Dr Laura Forrest, who works with Hollingsworth, explained how DNA kits are used to identify seized plant material. Each sample is ground to a powder and placed in a tube with a “buffer” solution. It is then spun in a centrifuge to separate out any DNA in the form of pellets or strands. These are then suspended in a gel where the DNA’s naturally negative electrical charge causes it to spread out to form a distinctive pattern, or barcode, showing the genetic sequences, which can be compared to known plant samples.

“Unlike animal cells, plant cells have walls which we have to break down to obtain the DNA,” said Forrest. “Barcoding can tell us a great deal more than trying to identify plants by looking at their physical form because there are so many different species of plant which look very similar.

“We have been working with samples that are well cared for and kept in silica gel to keep moisture out, whereas the samples police analyse are often badly degraded, making them harder to work with.”

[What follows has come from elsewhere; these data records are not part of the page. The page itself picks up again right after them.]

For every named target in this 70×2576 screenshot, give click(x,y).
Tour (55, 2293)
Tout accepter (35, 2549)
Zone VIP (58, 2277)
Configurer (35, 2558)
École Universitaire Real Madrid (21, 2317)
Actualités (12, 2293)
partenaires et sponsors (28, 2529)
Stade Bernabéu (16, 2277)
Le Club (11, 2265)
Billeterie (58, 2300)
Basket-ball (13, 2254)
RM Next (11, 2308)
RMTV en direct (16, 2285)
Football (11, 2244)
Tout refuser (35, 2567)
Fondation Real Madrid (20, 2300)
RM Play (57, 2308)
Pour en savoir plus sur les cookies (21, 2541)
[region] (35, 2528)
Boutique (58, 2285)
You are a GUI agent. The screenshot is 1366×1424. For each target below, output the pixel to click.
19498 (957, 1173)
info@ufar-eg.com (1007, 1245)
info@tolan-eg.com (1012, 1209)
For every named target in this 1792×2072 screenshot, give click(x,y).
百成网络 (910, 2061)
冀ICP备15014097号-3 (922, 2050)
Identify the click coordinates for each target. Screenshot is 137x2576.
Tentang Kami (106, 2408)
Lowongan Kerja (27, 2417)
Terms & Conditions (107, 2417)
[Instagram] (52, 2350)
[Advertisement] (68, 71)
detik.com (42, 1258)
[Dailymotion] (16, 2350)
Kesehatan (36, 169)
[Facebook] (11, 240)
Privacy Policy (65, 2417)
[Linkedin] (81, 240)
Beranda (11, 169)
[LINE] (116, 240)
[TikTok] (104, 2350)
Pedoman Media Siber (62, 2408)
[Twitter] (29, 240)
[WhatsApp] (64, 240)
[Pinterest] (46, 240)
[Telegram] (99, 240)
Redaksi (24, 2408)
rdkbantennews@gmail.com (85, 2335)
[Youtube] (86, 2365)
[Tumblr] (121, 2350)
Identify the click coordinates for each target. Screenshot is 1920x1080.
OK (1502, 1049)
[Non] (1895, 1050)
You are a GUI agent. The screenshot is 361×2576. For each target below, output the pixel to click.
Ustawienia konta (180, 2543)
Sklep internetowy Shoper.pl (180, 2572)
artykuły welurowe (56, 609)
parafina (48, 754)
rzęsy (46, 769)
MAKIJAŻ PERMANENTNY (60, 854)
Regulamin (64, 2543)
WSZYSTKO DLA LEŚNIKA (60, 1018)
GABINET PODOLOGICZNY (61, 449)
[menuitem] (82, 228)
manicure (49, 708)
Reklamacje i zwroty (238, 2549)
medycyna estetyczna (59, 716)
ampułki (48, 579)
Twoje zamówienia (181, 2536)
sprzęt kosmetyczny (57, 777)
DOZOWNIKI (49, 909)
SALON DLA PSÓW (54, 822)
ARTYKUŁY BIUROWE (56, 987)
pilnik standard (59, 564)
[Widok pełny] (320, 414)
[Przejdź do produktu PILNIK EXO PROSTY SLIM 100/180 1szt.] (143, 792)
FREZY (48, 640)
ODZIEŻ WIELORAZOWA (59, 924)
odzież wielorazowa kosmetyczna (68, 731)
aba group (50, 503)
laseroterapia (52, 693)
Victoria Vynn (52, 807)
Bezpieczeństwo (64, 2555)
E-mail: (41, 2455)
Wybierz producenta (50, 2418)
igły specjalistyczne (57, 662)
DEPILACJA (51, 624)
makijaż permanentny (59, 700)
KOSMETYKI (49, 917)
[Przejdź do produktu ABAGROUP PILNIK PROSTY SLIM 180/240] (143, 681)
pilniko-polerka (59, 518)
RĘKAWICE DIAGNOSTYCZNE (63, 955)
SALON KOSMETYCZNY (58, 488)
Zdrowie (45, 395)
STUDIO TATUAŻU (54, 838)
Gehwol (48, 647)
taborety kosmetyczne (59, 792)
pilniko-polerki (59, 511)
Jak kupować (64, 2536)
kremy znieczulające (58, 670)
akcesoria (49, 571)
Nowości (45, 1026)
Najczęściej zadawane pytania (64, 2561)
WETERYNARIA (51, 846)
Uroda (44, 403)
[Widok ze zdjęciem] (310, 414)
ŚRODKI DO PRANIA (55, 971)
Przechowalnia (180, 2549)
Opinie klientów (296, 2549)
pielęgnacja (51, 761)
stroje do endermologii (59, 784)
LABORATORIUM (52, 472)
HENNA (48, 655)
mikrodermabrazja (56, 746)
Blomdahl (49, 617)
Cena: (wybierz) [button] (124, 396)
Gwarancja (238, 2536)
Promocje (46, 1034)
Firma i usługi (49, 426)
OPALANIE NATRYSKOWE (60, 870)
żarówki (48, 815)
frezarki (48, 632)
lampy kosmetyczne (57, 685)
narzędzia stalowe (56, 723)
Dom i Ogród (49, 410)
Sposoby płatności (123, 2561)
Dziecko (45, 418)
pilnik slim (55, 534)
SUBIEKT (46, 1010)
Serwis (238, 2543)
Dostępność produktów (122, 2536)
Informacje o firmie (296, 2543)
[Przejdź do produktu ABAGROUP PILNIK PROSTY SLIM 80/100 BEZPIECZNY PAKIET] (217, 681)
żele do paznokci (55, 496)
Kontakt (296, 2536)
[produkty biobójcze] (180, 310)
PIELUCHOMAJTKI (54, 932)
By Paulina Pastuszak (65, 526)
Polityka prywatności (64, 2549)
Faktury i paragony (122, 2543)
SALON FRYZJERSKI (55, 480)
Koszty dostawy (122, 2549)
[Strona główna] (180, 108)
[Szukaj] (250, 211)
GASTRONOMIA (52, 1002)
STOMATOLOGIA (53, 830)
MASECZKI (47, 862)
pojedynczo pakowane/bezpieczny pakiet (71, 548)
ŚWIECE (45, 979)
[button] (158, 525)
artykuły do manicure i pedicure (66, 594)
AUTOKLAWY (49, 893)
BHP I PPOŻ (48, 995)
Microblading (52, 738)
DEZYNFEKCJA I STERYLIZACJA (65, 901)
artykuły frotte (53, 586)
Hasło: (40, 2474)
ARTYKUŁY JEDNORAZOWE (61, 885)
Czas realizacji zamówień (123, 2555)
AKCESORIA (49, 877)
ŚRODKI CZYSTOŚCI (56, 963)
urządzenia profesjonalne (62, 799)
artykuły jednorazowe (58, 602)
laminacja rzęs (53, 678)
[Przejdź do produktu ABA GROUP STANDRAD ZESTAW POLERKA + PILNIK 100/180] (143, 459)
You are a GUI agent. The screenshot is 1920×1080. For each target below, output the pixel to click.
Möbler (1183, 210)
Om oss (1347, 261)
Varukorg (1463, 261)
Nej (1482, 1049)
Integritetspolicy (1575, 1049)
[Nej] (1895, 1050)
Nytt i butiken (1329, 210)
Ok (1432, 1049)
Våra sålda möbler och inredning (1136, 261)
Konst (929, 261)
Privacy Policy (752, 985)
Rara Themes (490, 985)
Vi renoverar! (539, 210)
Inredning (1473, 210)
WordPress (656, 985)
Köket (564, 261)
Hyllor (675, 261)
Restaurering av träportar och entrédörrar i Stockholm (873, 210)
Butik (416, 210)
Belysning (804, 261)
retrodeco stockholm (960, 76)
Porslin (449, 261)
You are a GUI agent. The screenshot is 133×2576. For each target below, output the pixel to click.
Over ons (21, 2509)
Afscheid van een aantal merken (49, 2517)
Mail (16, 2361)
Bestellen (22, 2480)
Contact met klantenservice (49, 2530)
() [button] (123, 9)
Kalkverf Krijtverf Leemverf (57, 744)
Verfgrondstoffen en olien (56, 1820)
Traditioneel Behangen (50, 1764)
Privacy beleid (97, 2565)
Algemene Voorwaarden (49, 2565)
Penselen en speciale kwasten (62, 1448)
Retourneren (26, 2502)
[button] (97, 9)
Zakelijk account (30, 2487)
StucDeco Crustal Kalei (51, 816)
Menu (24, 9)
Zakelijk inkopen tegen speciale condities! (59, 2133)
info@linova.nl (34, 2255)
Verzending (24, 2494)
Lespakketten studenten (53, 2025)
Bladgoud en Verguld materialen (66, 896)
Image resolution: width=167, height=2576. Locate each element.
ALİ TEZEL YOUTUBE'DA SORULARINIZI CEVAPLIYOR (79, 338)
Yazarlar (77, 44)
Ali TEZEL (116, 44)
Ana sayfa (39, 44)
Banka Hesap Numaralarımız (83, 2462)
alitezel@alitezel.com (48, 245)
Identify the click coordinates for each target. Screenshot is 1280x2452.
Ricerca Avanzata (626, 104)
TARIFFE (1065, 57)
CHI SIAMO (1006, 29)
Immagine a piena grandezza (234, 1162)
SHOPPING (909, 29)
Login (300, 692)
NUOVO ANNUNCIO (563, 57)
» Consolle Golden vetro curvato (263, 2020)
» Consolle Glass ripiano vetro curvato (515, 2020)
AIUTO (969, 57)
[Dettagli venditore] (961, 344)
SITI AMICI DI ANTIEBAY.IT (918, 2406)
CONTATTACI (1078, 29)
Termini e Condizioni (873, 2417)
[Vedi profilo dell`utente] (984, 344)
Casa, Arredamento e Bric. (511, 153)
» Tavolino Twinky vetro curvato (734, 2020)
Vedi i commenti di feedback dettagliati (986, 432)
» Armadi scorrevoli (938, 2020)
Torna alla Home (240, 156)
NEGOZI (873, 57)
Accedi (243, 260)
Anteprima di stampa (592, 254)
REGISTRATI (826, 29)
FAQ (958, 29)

Helping the police is a far cry from her current work using DNA barcoding to create a reference library of UK liverworts – ancient plants which have been found in fossils dating back 470 million years. The project has proved how useful barcoding can be, by revealing that identical-looking liverworts found everywhere from the Arctic to Panama were actually distinct species. Experts around the world are also working on a “barcode of life” project to create a reference ­library of life on Earth which aims to produce five million barcodes from 500,000 species by 2015.

Hollingsworth hopes collaboration with Brazil’s police and scientists will help create a barcode library for endangered plant species.

“We are looking forward to developing this collaboration to enhance the enforcement of conservation legislation to improve the protection of plant species,” he said.